→ **Document section**:
To Agree or To Be Right? The Grounding-Sycophancy Tradeoff in Medical Vision-Language Models

Abstract

Vision-language models (VLMs) adapted to the medical domain have shown strong performance on visual question answering benchmarks, yet their robustness against two critical failure modes, hallucination and sycophancy, remains poorly understood, particularly in combination. We evaluate six VLMs (three general-purpose, three medical-specialist) on three medical VQA datasets and uncover a grounding-sycophancy tradeoff: models with the lowest hallucination propensity are the most sycophantic, while the most pressure-resistant model hallucinates more than all medical-specialist models. To characterize this tradeoff, we propose three metrics: L-VASE, a logit-space reformulation of VASE that avoids its double-normalization; CCS, a confidence-calibrated sycophancy score that penalizes high-confidence capitulation; and Clinical Safety Index (CSI), a unified safety index that combines grounding, autonomy, and calibration via a geometric mean. Across 1,151 test cases, no model achieves a CSI above 0.35, indicating that none of the evaluated 7-8B parameter VLMs is simultaneously well-grounded and robust to social pressure. Our findings suggest that joint evaluation of both properties is necessary before these models can be considered for clinical use. Code is available at https://github.com/UTSA-VIRLab/AgreeOrRight
Paper Structure (16 sections, 6 equations, 4 figures, 2 tables)

This paper contains 16 sections, 6 equations, 4 figures, 2 tables.

Figures (4)

  • Figure 1: The grounding--sycophancy tradeoff on VQA-RAD ($n{=}451$). Each point represents one model; the x-axis shows L-VASE (hallucination propensity, lower is better) and the y-axis shows CCS (confidence-calibrated sycophancy, lower is better). No model reaches the lower-left desired quadrant. Models that hallucinate less (Qwen3-VL, MedGemma) are the most sycophantic, while the most resistant model (IDEFICS2) hallucinates substantially.

→ **Input data**:
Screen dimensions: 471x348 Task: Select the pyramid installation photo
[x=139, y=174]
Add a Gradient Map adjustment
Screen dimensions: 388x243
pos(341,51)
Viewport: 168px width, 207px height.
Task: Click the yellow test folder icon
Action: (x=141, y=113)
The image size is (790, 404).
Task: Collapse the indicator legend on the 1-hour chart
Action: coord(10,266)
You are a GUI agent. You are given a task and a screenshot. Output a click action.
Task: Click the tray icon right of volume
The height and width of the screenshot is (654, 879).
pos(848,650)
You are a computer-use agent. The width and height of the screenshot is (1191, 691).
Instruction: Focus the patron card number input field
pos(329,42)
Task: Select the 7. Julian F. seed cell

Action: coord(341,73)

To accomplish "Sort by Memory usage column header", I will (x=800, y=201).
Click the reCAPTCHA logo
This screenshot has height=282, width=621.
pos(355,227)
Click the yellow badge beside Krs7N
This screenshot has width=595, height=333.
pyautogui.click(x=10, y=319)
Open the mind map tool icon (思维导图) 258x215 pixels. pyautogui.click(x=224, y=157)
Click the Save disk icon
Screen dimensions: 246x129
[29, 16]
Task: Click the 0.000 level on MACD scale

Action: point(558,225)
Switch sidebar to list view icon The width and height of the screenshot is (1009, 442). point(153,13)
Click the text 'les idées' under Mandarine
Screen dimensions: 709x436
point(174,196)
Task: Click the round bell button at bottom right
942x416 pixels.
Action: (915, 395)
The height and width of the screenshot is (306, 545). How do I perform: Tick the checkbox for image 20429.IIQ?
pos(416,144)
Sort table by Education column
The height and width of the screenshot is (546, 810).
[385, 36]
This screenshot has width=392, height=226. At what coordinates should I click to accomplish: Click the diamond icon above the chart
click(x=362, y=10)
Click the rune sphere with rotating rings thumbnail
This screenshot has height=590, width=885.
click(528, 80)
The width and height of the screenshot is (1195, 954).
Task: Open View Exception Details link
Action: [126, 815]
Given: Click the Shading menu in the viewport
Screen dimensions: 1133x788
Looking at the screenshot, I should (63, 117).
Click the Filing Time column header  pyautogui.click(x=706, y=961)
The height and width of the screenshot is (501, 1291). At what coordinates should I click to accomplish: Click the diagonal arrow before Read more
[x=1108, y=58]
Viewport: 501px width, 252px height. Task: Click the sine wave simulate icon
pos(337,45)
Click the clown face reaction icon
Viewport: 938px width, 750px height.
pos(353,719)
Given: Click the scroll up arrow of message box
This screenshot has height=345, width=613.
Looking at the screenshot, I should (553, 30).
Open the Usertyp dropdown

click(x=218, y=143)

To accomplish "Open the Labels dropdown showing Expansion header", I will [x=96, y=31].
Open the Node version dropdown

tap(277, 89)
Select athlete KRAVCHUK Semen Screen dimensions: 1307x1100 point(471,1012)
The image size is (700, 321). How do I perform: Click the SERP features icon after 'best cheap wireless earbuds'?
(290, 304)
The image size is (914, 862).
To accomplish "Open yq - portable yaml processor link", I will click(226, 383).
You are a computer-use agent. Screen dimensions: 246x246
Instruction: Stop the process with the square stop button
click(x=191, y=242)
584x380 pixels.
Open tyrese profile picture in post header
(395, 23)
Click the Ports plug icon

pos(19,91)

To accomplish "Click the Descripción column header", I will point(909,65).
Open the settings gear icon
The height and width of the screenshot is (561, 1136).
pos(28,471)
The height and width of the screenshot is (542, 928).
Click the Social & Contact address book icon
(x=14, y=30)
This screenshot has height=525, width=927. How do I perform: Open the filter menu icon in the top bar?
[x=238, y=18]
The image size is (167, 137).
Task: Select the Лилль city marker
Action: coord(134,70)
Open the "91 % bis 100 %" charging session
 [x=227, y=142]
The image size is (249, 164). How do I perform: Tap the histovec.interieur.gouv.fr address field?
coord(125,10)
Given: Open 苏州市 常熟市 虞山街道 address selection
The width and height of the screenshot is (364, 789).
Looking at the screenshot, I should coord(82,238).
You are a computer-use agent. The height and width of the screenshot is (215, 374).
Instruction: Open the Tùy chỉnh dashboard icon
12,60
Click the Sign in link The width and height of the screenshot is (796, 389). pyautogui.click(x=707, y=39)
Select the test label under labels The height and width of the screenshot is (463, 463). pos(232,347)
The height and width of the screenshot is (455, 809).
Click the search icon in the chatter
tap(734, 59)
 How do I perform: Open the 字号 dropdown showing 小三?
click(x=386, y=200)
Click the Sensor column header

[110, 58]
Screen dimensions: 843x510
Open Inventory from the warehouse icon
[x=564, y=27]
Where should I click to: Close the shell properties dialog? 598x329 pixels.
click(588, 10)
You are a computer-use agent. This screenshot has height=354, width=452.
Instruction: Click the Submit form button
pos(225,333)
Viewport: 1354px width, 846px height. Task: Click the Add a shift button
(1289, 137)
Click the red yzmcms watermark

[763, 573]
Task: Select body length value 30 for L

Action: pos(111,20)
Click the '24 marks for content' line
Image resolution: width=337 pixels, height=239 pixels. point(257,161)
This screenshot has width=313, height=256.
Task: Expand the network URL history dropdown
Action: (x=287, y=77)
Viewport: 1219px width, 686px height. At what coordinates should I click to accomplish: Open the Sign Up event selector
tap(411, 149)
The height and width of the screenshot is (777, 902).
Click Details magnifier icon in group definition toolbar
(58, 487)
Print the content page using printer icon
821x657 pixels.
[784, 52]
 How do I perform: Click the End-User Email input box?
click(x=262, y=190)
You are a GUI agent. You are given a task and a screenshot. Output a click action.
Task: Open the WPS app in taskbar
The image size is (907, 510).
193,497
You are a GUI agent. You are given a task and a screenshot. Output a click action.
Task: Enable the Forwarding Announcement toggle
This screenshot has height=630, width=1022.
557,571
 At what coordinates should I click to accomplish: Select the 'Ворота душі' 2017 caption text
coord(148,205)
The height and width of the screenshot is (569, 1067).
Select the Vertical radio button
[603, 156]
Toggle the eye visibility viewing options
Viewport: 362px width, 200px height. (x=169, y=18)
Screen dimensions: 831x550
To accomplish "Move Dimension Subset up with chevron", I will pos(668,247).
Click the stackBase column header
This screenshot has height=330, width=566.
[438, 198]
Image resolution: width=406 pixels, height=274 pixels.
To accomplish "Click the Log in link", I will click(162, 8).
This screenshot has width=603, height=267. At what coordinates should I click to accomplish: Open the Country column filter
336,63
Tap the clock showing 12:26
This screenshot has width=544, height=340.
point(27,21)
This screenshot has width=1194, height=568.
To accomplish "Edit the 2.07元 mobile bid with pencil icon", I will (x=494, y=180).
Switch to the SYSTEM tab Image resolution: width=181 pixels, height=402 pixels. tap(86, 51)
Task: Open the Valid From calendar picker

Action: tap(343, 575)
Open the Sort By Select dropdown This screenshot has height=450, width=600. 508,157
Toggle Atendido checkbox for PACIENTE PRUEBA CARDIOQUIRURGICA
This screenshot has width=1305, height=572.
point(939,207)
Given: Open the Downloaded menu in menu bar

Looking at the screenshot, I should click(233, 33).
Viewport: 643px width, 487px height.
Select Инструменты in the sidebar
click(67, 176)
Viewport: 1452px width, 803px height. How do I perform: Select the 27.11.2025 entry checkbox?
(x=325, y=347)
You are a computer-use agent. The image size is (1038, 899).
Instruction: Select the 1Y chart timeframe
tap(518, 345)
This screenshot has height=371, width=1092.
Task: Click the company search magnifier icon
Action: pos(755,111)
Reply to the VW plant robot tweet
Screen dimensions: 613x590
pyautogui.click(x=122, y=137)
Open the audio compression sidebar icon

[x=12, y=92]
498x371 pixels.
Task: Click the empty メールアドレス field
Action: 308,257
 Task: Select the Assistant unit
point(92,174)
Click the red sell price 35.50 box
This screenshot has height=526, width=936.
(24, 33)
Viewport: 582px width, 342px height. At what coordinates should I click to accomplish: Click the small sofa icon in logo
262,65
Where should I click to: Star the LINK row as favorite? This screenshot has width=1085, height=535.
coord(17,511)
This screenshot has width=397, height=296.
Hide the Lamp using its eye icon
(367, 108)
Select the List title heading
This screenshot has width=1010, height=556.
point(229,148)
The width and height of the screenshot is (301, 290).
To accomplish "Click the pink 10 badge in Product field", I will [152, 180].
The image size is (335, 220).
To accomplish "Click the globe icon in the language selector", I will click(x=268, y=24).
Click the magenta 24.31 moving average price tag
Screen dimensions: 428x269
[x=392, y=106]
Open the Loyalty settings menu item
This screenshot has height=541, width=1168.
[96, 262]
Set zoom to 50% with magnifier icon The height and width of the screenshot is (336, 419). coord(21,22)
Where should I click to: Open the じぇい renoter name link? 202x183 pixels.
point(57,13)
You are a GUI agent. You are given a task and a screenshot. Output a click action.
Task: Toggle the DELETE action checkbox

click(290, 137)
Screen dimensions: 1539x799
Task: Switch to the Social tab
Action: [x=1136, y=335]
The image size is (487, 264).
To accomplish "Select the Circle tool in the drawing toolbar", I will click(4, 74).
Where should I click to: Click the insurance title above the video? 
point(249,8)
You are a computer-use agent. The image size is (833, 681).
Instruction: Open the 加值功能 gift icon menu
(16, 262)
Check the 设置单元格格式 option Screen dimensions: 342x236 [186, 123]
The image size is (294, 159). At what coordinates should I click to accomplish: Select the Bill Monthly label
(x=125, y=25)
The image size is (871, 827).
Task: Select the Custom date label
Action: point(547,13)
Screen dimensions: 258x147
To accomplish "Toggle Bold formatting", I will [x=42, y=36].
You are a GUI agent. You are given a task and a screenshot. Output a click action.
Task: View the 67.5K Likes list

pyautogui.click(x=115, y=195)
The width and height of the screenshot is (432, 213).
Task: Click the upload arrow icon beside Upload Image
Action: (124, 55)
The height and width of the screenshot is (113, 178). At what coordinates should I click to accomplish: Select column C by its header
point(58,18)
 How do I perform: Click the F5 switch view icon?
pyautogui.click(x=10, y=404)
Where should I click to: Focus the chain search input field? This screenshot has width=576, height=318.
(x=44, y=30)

→ **What the task requires**:
Copy out the entire paper summary on the grounding-sycophancy tradeoff in medical vision-language models, word for word. The entries are separate material from the paper summary.

→ **Task answer**:
To Agree or To Be Right? The Grounding-Sycophancy Tradeoff in Medical Vision-Language Models

Abstract

Vision-language models (VLMs) adapted to the medical domain have shown strong performance on visual question answering benchmarks, yet their robustness against two critical failure modes, hallucination and sycophancy, remains poorly understood, particularly in combination. We evaluate six VLMs (three general-purpose, three medical-specialist) on three medical VQA datasets and uncover a grounding-sycophancy tradeoff: models with the lowest hallucination propensity are the most sycophantic, while the most pressure-resistant model hallucinates more than all medical-specialist models. To characterize this tradeoff, we propose three metrics: L-VASE, a logit-space reformulation of VASE that avoids its double-normalization; CCS, a confidence-calibrated sycophancy score that penalizes high-confidence capitulation; and Clinical Safety Index (CSI), a unified safety index that combines grounding, autonomy, and calibration via a geometric mean. Across 1,151 test cases, no model achieves a CSI above 0.35, indicating that none of the evaluated 7-8B parameter VLMs is simultaneously well-grounded and robust to social pressure. Our findings suggest that joint evaluation of both properties is necessary before these models can be considered for clinical use. Code is available at https://github.com/UTSA-VIRLab/AgreeOrRight
Paper Structure (16 sections, 6 equations, 4 figures, 2 tables)

This paper contains 16 sections, 6 equations, 4 figures, 2 tables.

Figures (4)

  • Figure 1: The grounding--sycophancy tradeoff on VQA-RAD ($n{=}451$). Each point represents one model; the x-axis shows L-VASE (hallucination propensity, lower is better) and the y-axis shows CCS (confidence-calibrated sycophancy, lower is better). No model reaches the lower-left desired quadrant. Models that hallucinate less (Qwen3-VL, MedGemma) are the most sycophantic, while the most resistant model (IDEFICS2) hallucinates substantially.